= Dwight Morrell Smith =

American academic (1931–2025)

Dwight Morrell Smith (October 10, 1931 – November 29, 2025) was an American academic who was a chemistry professor at the University of Denver (DU) from 1972 to 1989, and later an academic administrator of the university. In 1984, he was named the 15th chancellor of the university.

==Background==
Smith was born in Hudson, New York, on October 10, 1931. He graduated from Central College in Pella, Iowa in 1953 with a degree in chemistry; He earned his Ph.D. from Pennsylvania State University in 1957. He was honored with a Sc.D. and Litt.D. from Central College in 1986 and the University of Denver in 1990. He married Alice Bond in 1955. Smith worked as a postdoctoral fellow and instructor at the California Institute of Technology from 1957 to 1959, senior chemist for Texaco Research Center in Beacon, New York, from 1959 to 1961, assistant professor of chemistry at Wesleyan University in Middletown, Connecticut, from 1961 to 1966, associate professor of Hope College in Holland, Michigan, from 1966 to 1969, and professor at the same college from 1969 to 1972. Smith also worked as a National Science Foundation Faculty Fellow at the Scripps Institution of Oceanography from 1971 to 1972 before joining the University of Denver as a chemistry professor and chair in 1972.

Smith died on November 29, 2025, at the age of 94.

==Career==
From 1983 to 1984, Smith was the vice chancellor for academic affairs and in 1984 he became the 15th chancellor of the University. DU was in the midst of a budget crisis at the time and Smith reorganized the structure and changed the direction of the University’s programs, departments, and schools during his term of office. He replaced the College of Arts and Sciences with an undergraduate college and four faculties and started the core curriculum in tandem with a movement to create a coherent general education curriculum in universities nationwide. He played a major role in gaining funding for the Seeley G. Mudd Building (built in 1982), one of three principal buildings that houses the Departments of Chemistry and Biological Sciences. The University also acquired and established the first College of Systems Science.

==Scholarship==
As a scholar his works included editing Revisions on Petroleum Chemistry, 1975–78, and editorial advisory board member, Recent Research Developments in Applied Spectroscopy beginning in 1998. He was a member of the American Association for the Advancement of Science, the American Association of Aerosol Research, the American Chemical Society and the Society for Applied Spectroscopy.

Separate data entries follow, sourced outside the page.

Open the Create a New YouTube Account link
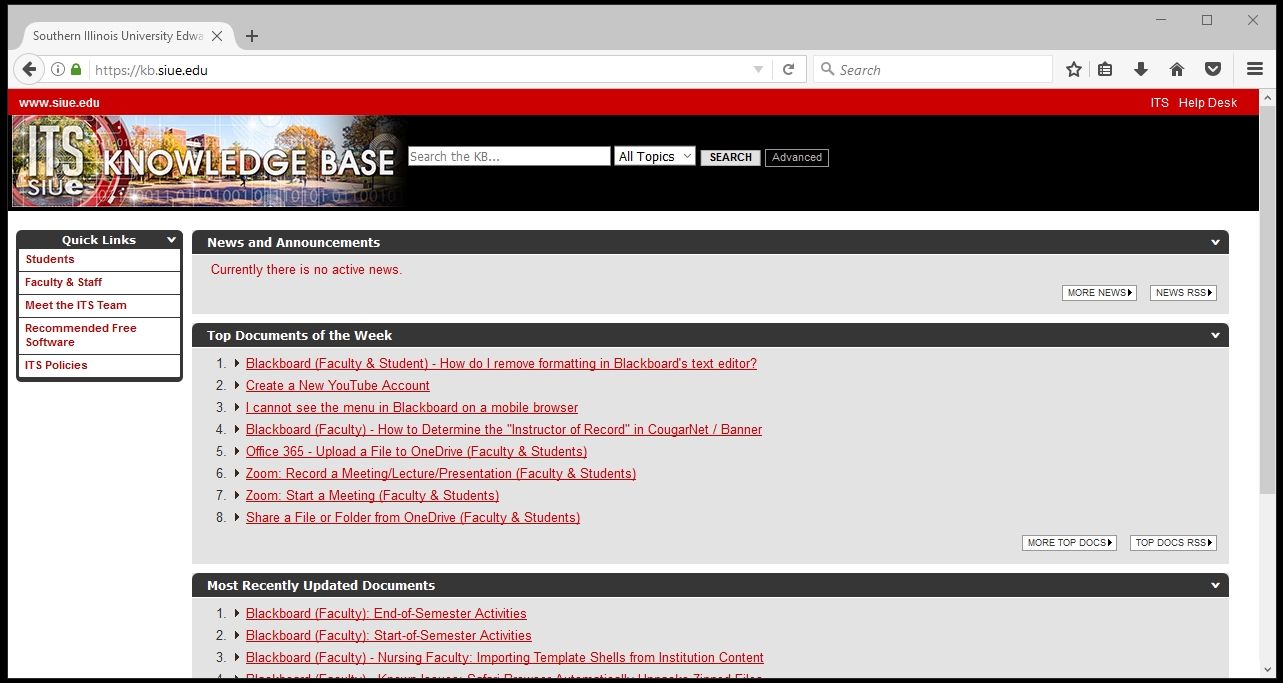click(x=337, y=385)
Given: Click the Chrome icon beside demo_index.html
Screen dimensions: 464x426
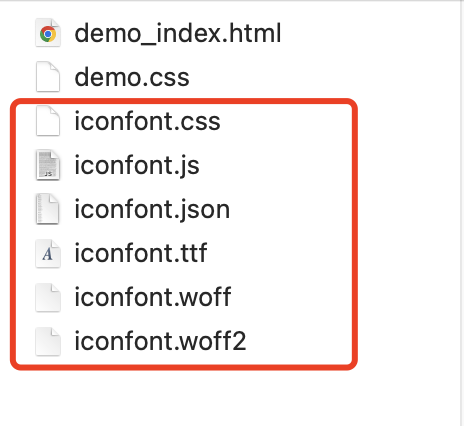Looking at the screenshot, I should (48, 33).
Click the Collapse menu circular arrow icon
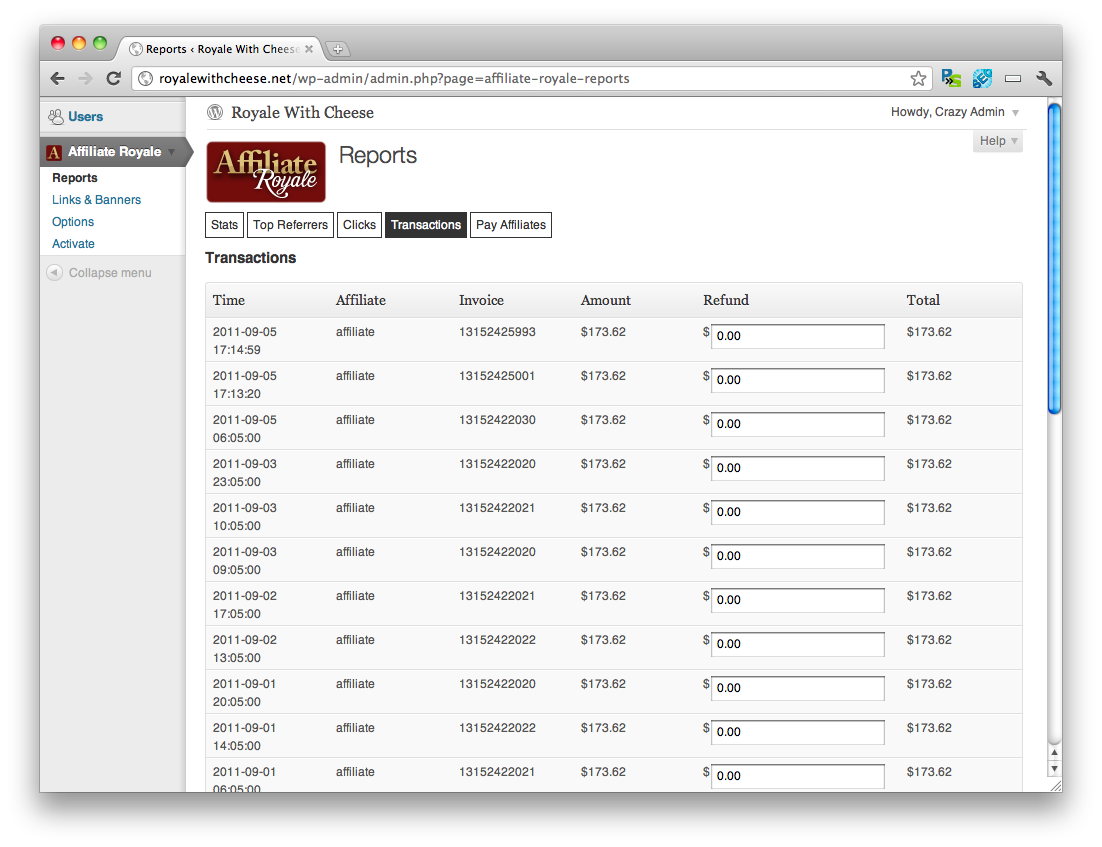The width and height of the screenshot is (1102, 847). pyautogui.click(x=53, y=272)
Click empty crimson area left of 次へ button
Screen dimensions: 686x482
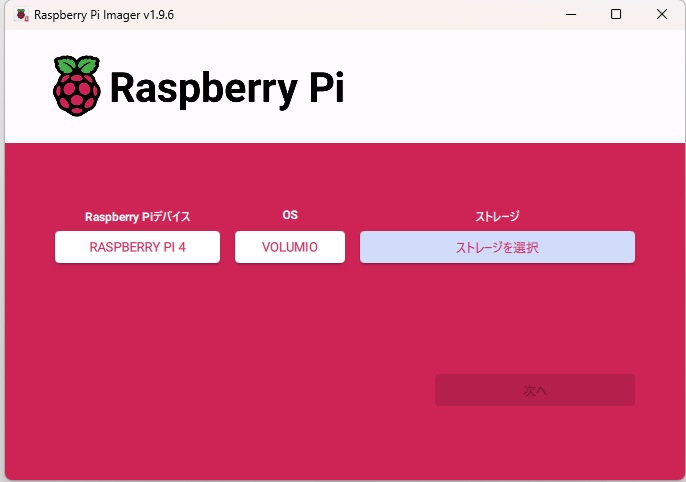250,390
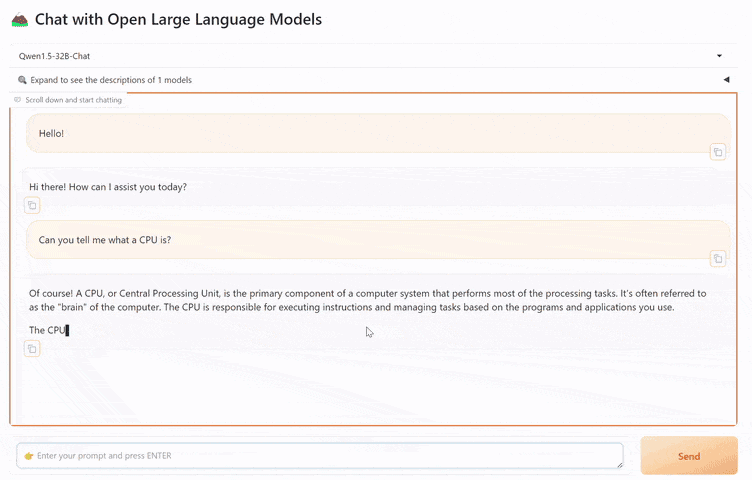Copy the "Hello!" message
Image resolution: width=752 pixels, height=480 pixels.
pos(717,152)
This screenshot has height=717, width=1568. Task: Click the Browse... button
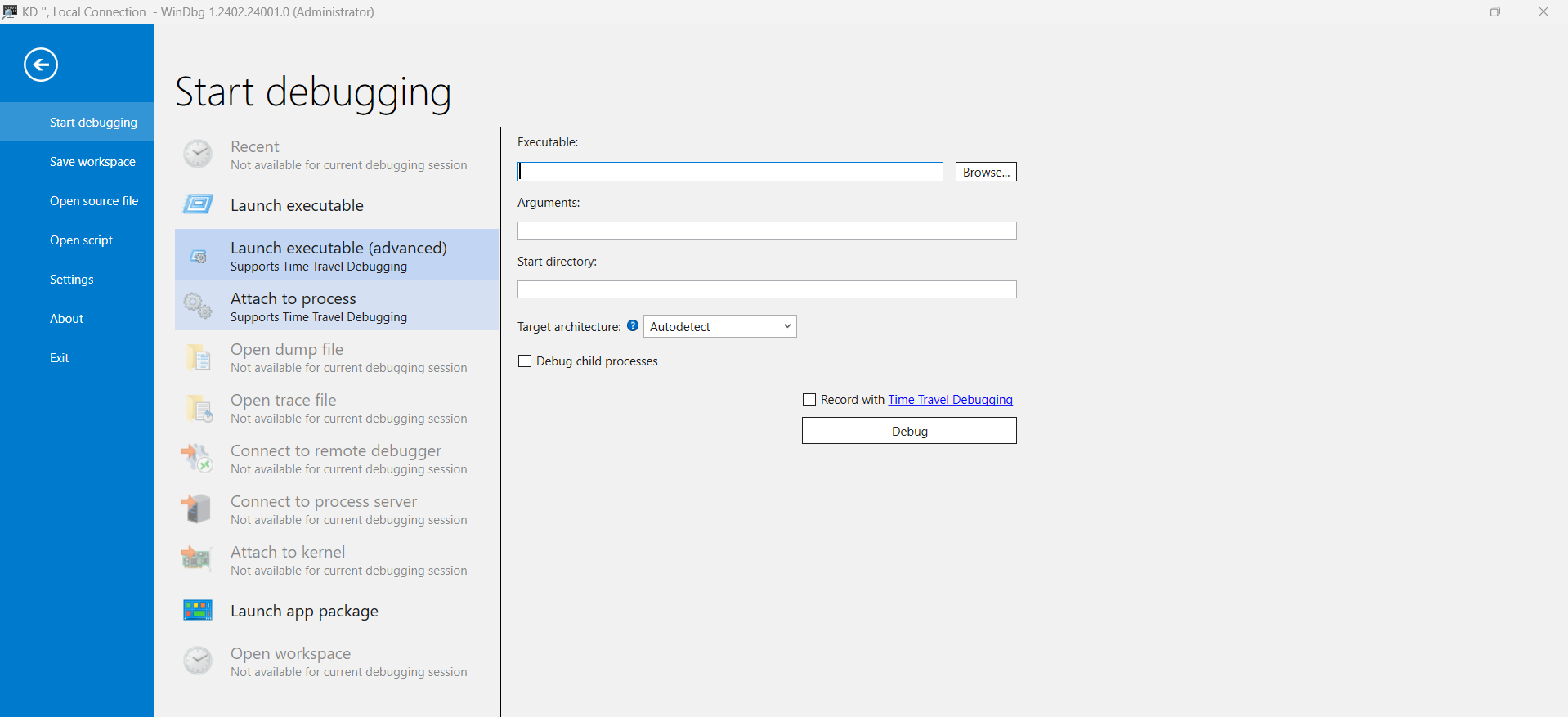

Smith was also a member of the advisory board for the Solar Energy Research Institute (1989–1991), a member of the visiting committee of the Zettlemoyer Center for Surface Studies at Lehigh University (1990–1996), a member of the Science Advisory Board at Denver Research Institute at DU (1996–2006), and a senior adviser for the Rocky Mountain Center for Homeland Defense (2001–2007).

Smith left the University of Denver in 1990 to become the president of Hawaii Loa College, a position he held until 1992 when he returned to the University of Denver.